╔══

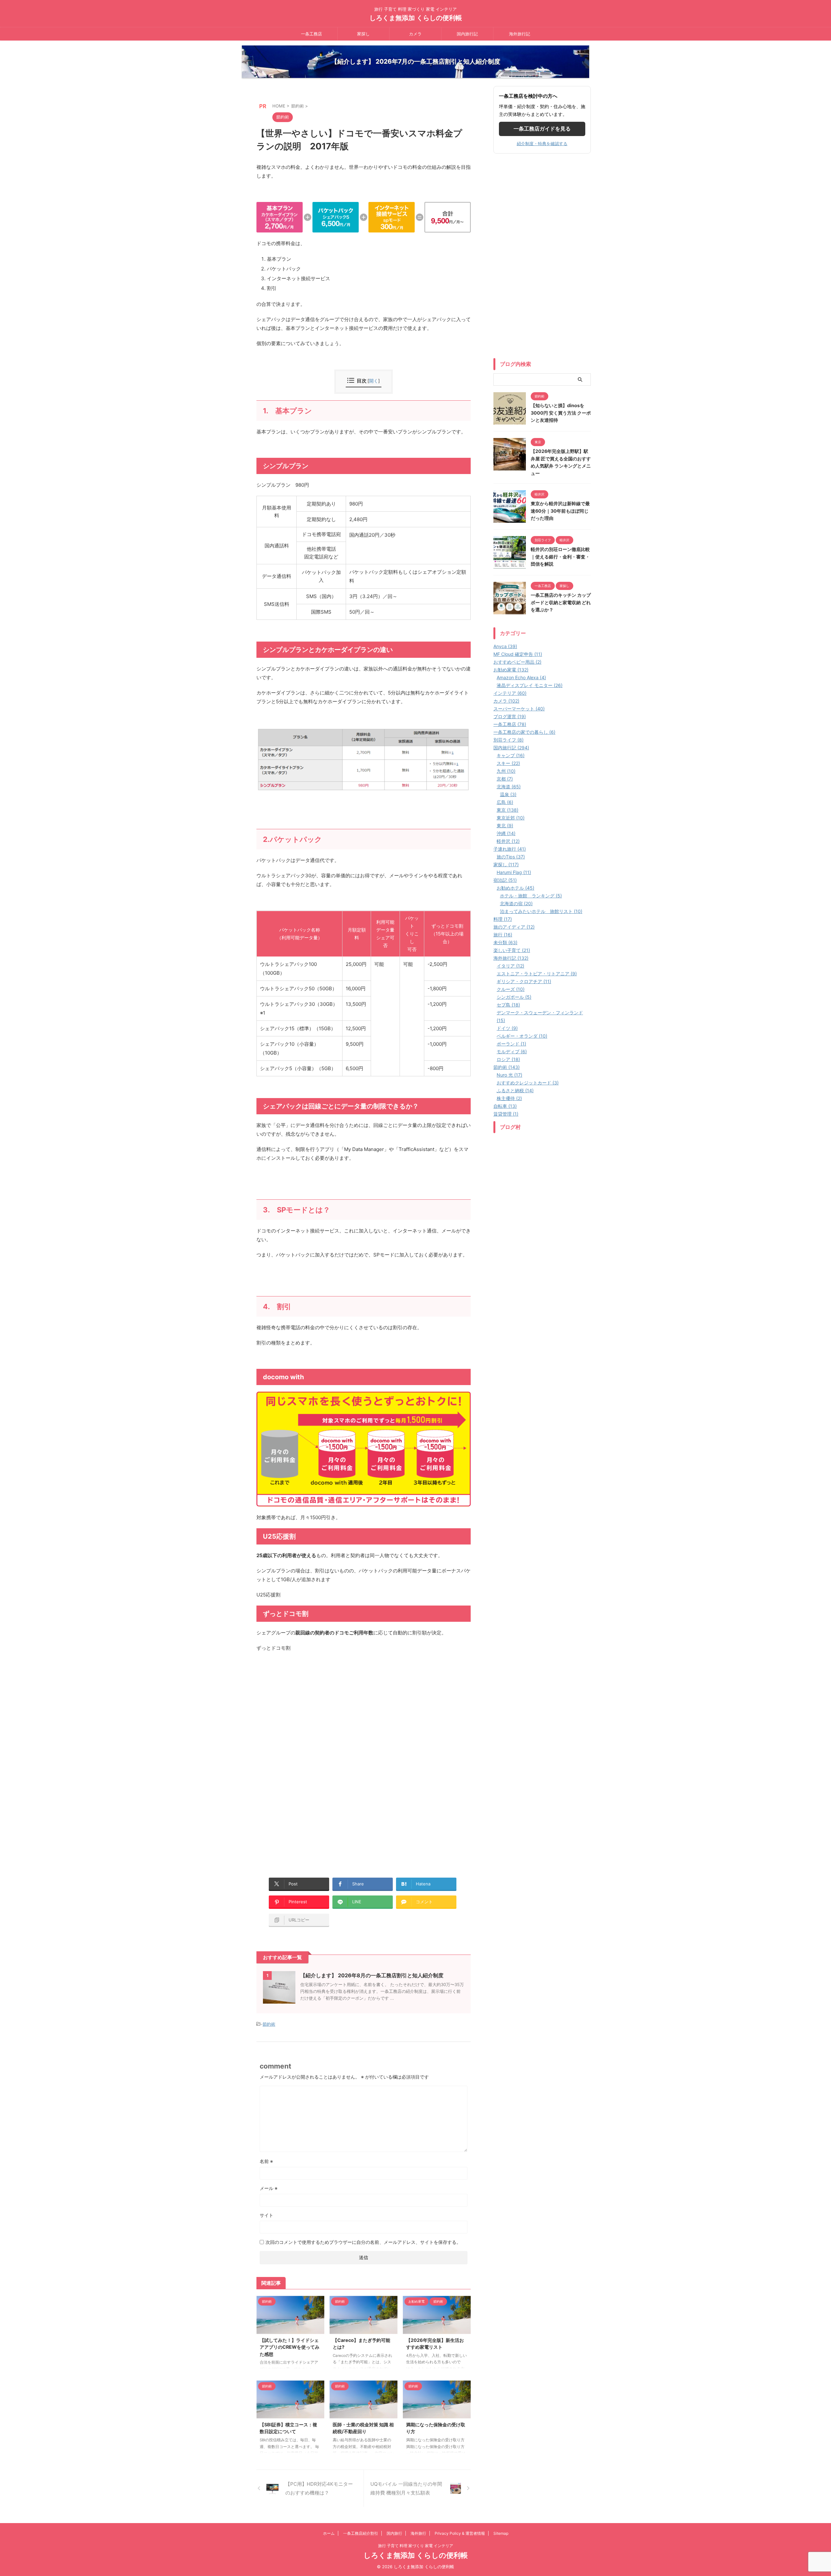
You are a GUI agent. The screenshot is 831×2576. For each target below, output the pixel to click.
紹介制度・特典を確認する (542, 143)
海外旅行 (418, 2533)
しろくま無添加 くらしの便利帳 (415, 18)
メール (269, 2188)
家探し (363, 33)
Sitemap (500, 2533)
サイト (266, 2215)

╚══

Repeat the listing above verbatim, but exclude the pictures it contains.

You are a GUI agent. The screenshot is 831×2576. For each target below, output the pixel to click.
紹介制度・特典を確認する (542, 143)
海外旅行 (418, 2533)
しろくま無添加 くらしの便利帳 (415, 18)
メール (269, 2188)
家探し (363, 33)
Sitemap (500, 2533)
サイト (266, 2215)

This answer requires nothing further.